I’m tired. Not in body or mind, but somehow, I’m tired. Like my brain can’t work at full capacity, although it has the energy to. I don’t feel groggy, foggy. I just can’t seem to function all that well. Can’t think past a certain level. Good thing all my homework is done.

And all my homework is done. Even when procrastinating, I feel like I’m doing something with my day. 8ut with homework done, just waiting for the day to pass so I can hand it in… I shouldn’t put so much of my worth into my work. I think it would help keep me on track, though, to be busy. And, like last night, it succeeded in distracting me and offering me some alternative to pleasure: success. So I guess it’s not unwise to rely on busy-ness to an extent. I just need to associate it with the right emotions. Useless, emptiness; these are not emotions I should tie to not being busy.

8ut you do feel empty. Could it be true that your unbusy-ness is to blame for this? Perhaps it’s a sexual craving. You’ve been so high lately that even flat ground feels like a valley. Honestly, you know better than to PMO. You know it fucks you up. You know you’re already unstable.

And you know how great true selflessness feels. Go read that post again, about that feeling. Make it your goal. If that’s who you could be every day, then ain’t this whole thing worth it?

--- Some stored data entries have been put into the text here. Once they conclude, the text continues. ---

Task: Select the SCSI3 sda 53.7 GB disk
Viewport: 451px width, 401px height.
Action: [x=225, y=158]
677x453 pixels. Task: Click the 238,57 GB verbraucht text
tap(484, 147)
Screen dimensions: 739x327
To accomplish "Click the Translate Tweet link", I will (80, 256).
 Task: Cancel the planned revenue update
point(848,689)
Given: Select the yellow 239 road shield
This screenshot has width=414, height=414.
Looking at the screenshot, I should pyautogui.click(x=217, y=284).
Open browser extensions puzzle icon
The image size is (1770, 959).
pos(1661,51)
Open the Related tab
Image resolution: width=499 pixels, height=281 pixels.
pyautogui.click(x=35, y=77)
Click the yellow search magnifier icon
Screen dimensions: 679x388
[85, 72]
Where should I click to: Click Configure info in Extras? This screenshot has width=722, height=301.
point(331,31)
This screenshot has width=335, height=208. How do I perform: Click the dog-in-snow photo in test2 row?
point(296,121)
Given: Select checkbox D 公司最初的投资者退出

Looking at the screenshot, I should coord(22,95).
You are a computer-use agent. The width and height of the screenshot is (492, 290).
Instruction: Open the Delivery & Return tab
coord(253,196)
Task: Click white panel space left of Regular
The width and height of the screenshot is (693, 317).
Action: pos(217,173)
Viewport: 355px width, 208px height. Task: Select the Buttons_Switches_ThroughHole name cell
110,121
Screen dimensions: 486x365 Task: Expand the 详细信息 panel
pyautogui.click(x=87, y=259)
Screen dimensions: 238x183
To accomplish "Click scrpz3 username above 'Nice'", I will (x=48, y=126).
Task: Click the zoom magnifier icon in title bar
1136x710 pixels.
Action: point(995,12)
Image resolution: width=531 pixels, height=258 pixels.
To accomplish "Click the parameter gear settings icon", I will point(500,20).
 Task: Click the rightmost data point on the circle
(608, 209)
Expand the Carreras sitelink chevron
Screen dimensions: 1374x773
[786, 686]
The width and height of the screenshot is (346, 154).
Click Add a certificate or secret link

C’mon. Let your old self burn away and die. There’s so much underneath to look forward to.

I think I’ll look for a little hope in this method. Will NoFap really change me, the way I want it to? I have a feeling that it’ll take a more than that. I can’t just stop fapping, I also have to structure my life so that I’ve got easy escapes from such things. I need to build up my discipline, my willpower, my self-control.

Maybe the reason NoFap might work isn’t because of the abstinence itself. Maybe it works around how a person changes their life in order to keep from fapping. Fapping might just be a symptom of a wider disease, just an indicator of a life not optimally lived. And when that life is changed, fapping is easier to avoid. Seems legit. Any thoughts?